= Source excerpt =
········

If an expiration date is approaching, make that one of the products you focus on using up. Sometimes even if there is no official date on a container, the product could still be bad. Perfumes are affected by light and heat and I've had some cheap ones take on a funky smell after turning. Sometimes little tester products you've had for years that you forgot about just don't smell/feel right. If that's the case, it's also OK to just get rid of them. If they came in a recyclable container, take the extra time to dump the product in the trash and recycle the bottle — even if it's a hassle.
5. Make An Attempt To Use Every Last Drop
Shower products are the easiest when it comes to using them up completely since you can still use watered-down shampoo, face wash, and conditioner. It's a different story when dealing with hair care products, lotions, and perfumes. During my reduction efforts, I have become very skilled in digging out the bottom of containers as best as I can. While this tip may not be super conducive to using up products at a high-speed pace, it is the least wasteful way to do things. And if you're feeling particularly frustrated with the end of a bottle of lotion, you can always purchase a Spatty.
6. Give Away Products You Just Don't Like Anymore
Sometimes a body spray may be just fine and dandy, but it really isn't for you. Trust me, you're never going to use it up if you don't like the way it smells, so it's time to take action. People have clothing exchange parties, so why not beauty product exchanges? Lay out those toiletries that are still presentable and have some friends bring over their stuff too so you can swap over drinks. You'll feel like you went shopping for free if you end up with something new you've never tried before. (Although, don't take on any new products if you're an extreme beauty product hoarder — more on that later.)
7. Don't Buy Any New Products — You Already Have Enough
As I just referenced, while you may host a beauty product exchange party, if you're legitimately trying to get rid of a significant amount of beauty supplies, do not buy or accept any new products. It's truly fascinating how often people will encourage you to try new beauty supplies. When you get your hair cut, the salon will push a new spray wax or color-safe shampoo on you. When you go to your mom's house, she'll try to give you a conditioner she isn't using anymore. Until you've gotten your current stuff to a manageable level, don't let those capitalists and loved ones get the best of you.

········

= Source material =
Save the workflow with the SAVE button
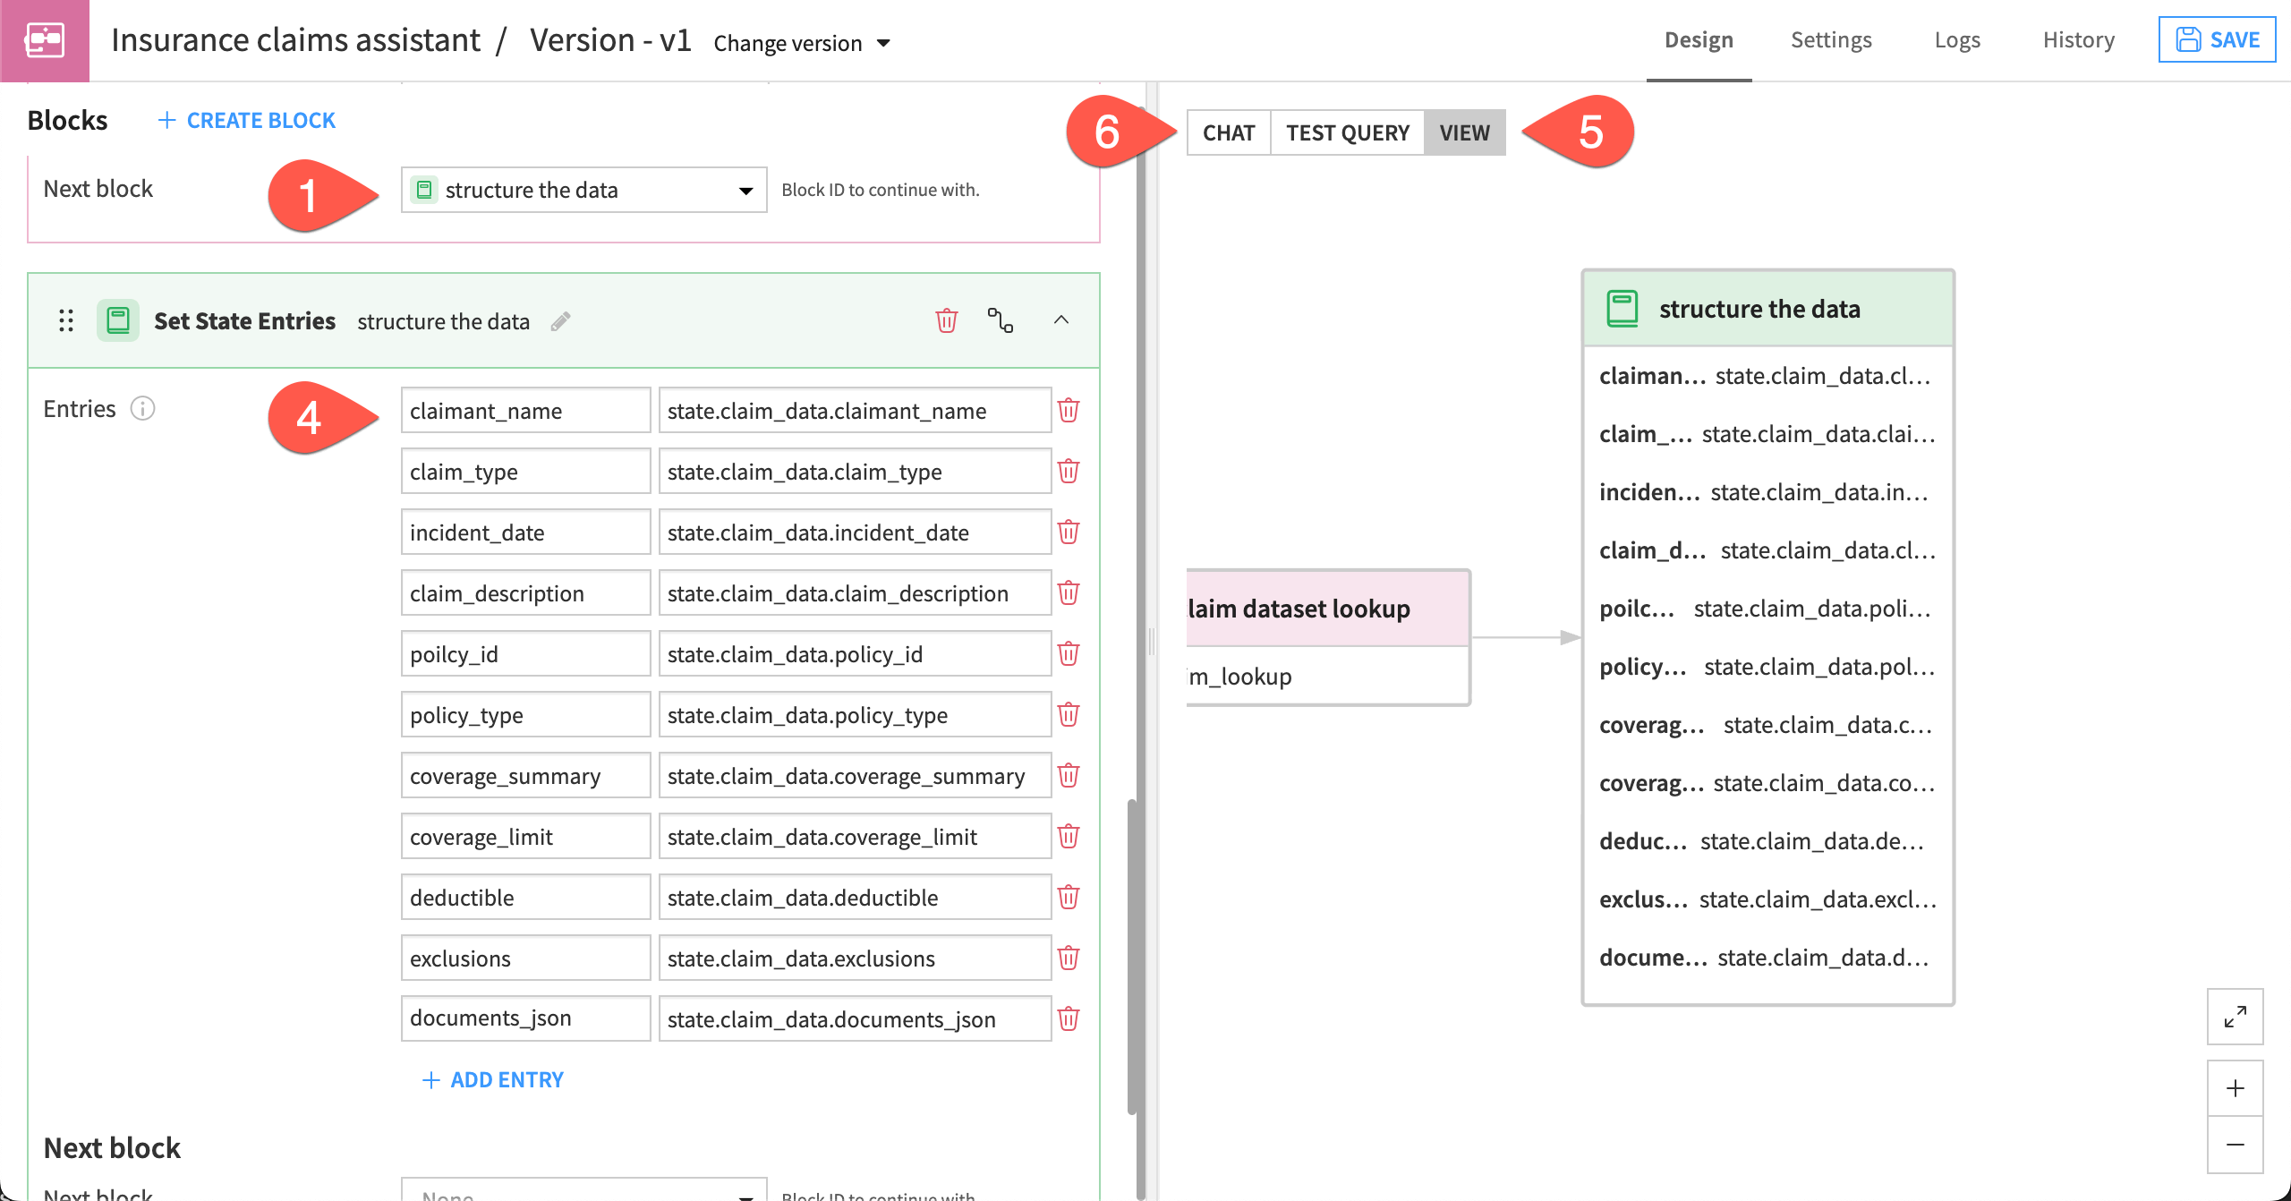coord(2217,38)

········

= What you need to do =
Write out, word for word, the part of the article on using up beauty products between "6. Give Away" and "on that later.)", inclusive.

= Exercise result =
6. Give Away Products You Just Don't Like Anymore
Sometimes a body spray may be just fine and dandy, but it really isn't for you. Trust me, you're never going to use it up if you don't like the way it smells, so it's time to take action. People have clothing exchange parties, so why not beauty product exchanges? Lay out those toiletries that are still presentable and have some friends bring over their stuff too so you can swap over drinks. You'll feel like you went shopping for free if you end up with something new you've never tried before. (Although, don't take on any new products if you're an extreme beauty product hoarder — more on that later.)